Assignment:
Read the data and repeat it in full, exactly.

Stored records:
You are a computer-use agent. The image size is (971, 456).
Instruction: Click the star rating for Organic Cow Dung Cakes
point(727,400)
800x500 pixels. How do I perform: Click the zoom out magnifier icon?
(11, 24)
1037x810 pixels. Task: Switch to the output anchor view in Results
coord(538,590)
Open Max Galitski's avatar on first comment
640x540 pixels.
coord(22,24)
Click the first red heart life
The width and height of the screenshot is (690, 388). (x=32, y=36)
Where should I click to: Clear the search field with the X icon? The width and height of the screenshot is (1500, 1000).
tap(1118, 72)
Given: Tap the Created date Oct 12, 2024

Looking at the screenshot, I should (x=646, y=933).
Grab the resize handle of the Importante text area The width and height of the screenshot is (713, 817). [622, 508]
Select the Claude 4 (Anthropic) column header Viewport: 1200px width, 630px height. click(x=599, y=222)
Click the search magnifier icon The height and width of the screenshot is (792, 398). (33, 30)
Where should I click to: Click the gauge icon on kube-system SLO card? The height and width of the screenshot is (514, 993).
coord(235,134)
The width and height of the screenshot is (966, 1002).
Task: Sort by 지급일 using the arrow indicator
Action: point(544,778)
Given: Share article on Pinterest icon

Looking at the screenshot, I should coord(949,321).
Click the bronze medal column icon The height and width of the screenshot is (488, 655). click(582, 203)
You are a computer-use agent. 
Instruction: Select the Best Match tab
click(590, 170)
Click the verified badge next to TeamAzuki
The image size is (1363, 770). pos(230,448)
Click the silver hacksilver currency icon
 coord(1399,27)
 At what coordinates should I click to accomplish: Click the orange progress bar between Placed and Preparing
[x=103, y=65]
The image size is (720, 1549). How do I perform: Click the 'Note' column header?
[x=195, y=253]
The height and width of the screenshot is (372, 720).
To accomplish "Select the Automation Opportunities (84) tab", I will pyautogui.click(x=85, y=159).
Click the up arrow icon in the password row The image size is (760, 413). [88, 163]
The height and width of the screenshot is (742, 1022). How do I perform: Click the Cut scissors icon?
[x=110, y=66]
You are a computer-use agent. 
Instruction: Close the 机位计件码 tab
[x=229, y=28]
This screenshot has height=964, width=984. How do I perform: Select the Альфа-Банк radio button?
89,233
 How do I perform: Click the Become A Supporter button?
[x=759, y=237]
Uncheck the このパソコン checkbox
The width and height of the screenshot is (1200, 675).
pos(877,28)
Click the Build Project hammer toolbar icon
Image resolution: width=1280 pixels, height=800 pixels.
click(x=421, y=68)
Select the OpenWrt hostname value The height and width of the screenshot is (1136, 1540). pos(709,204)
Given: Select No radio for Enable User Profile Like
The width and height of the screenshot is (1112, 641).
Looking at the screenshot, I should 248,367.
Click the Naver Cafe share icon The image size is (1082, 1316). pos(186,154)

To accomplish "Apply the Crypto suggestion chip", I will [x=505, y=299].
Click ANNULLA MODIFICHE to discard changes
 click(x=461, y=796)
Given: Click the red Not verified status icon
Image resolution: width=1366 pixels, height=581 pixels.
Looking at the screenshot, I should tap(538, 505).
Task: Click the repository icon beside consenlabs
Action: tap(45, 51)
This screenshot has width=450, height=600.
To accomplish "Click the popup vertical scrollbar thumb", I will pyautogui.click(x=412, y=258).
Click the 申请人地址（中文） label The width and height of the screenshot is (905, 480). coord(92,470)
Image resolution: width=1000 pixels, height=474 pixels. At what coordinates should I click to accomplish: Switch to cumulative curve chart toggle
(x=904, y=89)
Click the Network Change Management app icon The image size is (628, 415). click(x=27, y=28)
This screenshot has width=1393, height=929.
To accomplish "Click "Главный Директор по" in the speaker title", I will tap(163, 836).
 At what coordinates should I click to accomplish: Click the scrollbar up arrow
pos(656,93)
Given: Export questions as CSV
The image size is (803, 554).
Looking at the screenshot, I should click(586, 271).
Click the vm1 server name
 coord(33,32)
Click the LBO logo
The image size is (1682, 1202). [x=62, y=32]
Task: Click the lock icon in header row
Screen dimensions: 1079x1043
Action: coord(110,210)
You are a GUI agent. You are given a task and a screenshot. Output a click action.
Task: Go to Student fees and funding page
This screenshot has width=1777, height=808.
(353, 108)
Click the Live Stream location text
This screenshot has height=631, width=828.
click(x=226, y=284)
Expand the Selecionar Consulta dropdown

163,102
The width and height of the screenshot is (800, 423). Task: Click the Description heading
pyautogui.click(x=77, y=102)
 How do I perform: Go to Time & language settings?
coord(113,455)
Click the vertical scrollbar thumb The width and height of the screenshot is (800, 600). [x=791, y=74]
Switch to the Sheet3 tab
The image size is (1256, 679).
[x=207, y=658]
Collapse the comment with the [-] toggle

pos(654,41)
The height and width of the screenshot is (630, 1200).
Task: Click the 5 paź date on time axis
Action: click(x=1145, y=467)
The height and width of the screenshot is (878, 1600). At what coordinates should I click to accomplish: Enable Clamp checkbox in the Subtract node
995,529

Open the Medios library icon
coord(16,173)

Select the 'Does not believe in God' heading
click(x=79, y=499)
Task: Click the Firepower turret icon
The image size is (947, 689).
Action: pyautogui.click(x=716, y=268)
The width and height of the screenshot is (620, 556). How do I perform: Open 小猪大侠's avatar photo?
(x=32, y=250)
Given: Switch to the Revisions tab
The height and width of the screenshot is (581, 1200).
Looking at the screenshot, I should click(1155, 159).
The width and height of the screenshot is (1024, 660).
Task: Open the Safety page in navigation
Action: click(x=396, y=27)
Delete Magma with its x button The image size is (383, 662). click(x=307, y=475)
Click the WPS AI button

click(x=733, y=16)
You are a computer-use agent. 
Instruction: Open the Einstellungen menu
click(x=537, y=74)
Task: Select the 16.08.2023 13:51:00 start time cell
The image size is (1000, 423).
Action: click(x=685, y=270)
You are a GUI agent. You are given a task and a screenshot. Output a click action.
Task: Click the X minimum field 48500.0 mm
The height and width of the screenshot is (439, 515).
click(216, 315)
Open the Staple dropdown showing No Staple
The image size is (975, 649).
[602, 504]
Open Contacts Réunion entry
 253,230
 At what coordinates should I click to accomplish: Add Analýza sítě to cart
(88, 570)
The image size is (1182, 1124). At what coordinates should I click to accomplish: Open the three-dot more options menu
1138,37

Expected answer:
You are a computer-use agent. The image size is (971, 456).
Instruction: Click the star rating for Organic Cow Dung Cakes
point(727,400)
800x500 pixels. How do I perform: Click the zoom out magnifier icon?
(11, 24)
1037x810 pixels. Task: Switch to the output anchor view in Results
coord(538,590)
Open Max Galitski's avatar on first comment
640x540 pixels.
coord(22,24)
Click the first red heart life
The width and height of the screenshot is (690, 388). (x=32, y=36)
Where should I click to: Clear the search field with the X icon? The width and height of the screenshot is (1500, 1000).
tap(1118, 72)
Given: Tap the Created date Oct 12, 2024

Looking at the screenshot, I should (x=646, y=933).
Grab the resize handle of the Importante text area The width and height of the screenshot is (713, 817). [622, 508]
Select the Claude 4 (Anthropic) column header Viewport: 1200px width, 630px height. click(x=599, y=222)
Click the search magnifier icon The height and width of the screenshot is (792, 398). (33, 30)
Where should I click to: Click the gauge icon on kube-system SLO card? The height and width of the screenshot is (514, 993).
coord(235,134)
The width and height of the screenshot is (966, 1002).
Task: Sort by 지급일 using the arrow indicator
Action: point(544,778)
Given: Share article on Pinterest icon

Looking at the screenshot, I should coord(949,321).
Click the bronze medal column icon The height and width of the screenshot is (488, 655). click(582, 203)
You are a computer-use agent. 
Instruction: Select the Best Match tab
click(590, 170)
Click the verified badge next to TeamAzuki
The image size is (1363, 770). pos(230,448)
Click the silver hacksilver currency icon
 coord(1399,27)
 At what coordinates should I click to accomplish: Click the orange progress bar between Placed and Preparing
[x=103, y=65]
The image size is (720, 1549). How do I perform: Click the 'Note' column header?
[x=195, y=253]
The height and width of the screenshot is (372, 720).
To accomplish "Select the Automation Opportunities (84) tab", I will pyautogui.click(x=85, y=159).
Click the up arrow icon in the password row The image size is (760, 413). [88, 163]
The height and width of the screenshot is (742, 1022). How do I perform: Click the Cut scissors icon?
[x=110, y=66]
You are a computer-use agent. 
Instruction: Close the 机位计件码 tab
[x=229, y=28]
This screenshot has height=964, width=984. How do I perform: Select the Альфа-Банк radio button?
89,233
 How do I perform: Click the Become A Supporter button?
[x=759, y=237]
Uncheck the このパソコン checkbox
The width and height of the screenshot is (1200, 675).
pos(877,28)
Click the Build Project hammer toolbar icon
Image resolution: width=1280 pixels, height=800 pixels.
click(x=421, y=68)
Select the OpenWrt hostname value The height and width of the screenshot is (1136, 1540). pos(709,204)
Given: Select No radio for Enable User Profile Like
The width and height of the screenshot is (1112, 641).
Looking at the screenshot, I should 248,367.
Click the Naver Cafe share icon The image size is (1082, 1316). pos(186,154)

To accomplish "Apply the Crypto suggestion chip", I will [x=505, y=299].
Click ANNULLA MODIFICHE to discard changes
 click(x=461, y=796)
Given: Click the red Not verified status icon
Image resolution: width=1366 pixels, height=581 pixels.
Looking at the screenshot, I should tap(538, 505).
Task: Click the repository icon beside consenlabs
Action: tap(45, 51)
This screenshot has width=450, height=600.
To accomplish "Click the popup vertical scrollbar thumb", I will pyautogui.click(x=412, y=258).
Click the 申请人地址（中文） label The width and height of the screenshot is (905, 480). coord(92,470)
Image resolution: width=1000 pixels, height=474 pixels. At what coordinates should I click to accomplish: Switch to cumulative curve chart toggle
(x=904, y=89)
Click the Network Change Management app icon The image size is (628, 415). click(x=27, y=28)
This screenshot has width=1393, height=929.
To accomplish "Click "Главный Директор по" in the speaker title", I will tap(163, 836).
 At what coordinates should I click to accomplish: Click the scrollbar up arrow
pos(656,93)
Given: Export questions as CSV
The image size is (803, 554).
Looking at the screenshot, I should click(586, 271).
Click the vm1 server name
 coord(33,32)
Click the LBO logo
The image size is (1682, 1202). [x=62, y=32]
Task: Click the lock icon in header row
Screen dimensions: 1079x1043
Action: coord(110,210)
You are a GUI agent. You are given a task and a screenshot. Output a click action.
Task: Go to Student fees and funding page
This screenshot has width=1777, height=808.
(353, 108)
Click the Live Stream location text
This screenshot has height=631, width=828.
click(x=226, y=284)
Expand the Selecionar Consulta dropdown

163,102
The width and height of the screenshot is (800, 423). Task: Click the Description heading
pyautogui.click(x=77, y=102)
 How do I perform: Go to Time & language settings?
coord(113,455)
Click the vertical scrollbar thumb The width and height of the screenshot is (800, 600). [x=791, y=74]
Switch to the Sheet3 tab
The image size is (1256, 679).
[x=207, y=658]
Collapse the comment with the [-] toggle

pos(654,41)
The height and width of the screenshot is (630, 1200).
Task: Click the 5 paź date on time axis
Action: click(x=1145, y=467)
The height and width of the screenshot is (878, 1600). At what coordinates should I click to accomplish: Enable Clamp checkbox in the Subtract node
995,529

Open the Medios library icon
coord(16,173)

Select the 'Does not believe in God' heading
click(x=79, y=499)
Task: Click the Firepower turret icon
The image size is (947, 689).
Action: pyautogui.click(x=716, y=268)
The width and height of the screenshot is (620, 556). How do I perform: Open 小猪大侠's avatar photo?
(x=32, y=250)
Given: Switch to the Revisions tab
The height and width of the screenshot is (581, 1200).
Looking at the screenshot, I should click(1155, 159).
The width and height of the screenshot is (1024, 660).
Task: Open the Safety page in navigation
Action: click(x=396, y=27)
Delete Magma with its x button The image size is (383, 662). click(x=307, y=475)
Click the WPS AI button

click(x=733, y=16)
You are a computer-use agent. 
Instruction: Open the Einstellungen menu
click(x=537, y=74)
Task: Select the 16.08.2023 13:51:00 start time cell
The image size is (1000, 423).
Action: click(x=685, y=270)
You are a GUI agent. You are given a task and a screenshot. Output a click action.
Task: Click the X minimum field 48500.0 mm
The height and width of the screenshot is (439, 515).
click(216, 315)
Open the Staple dropdown showing No Staple
The image size is (975, 649).
[602, 504]
Open Contacts Réunion entry
 253,230
 At what coordinates should I click to accomplish: Add Analýza sítě to cart
(88, 570)
The image size is (1182, 1124). At what coordinates should I click to accomplish: Open the three-dot more options menu
1138,37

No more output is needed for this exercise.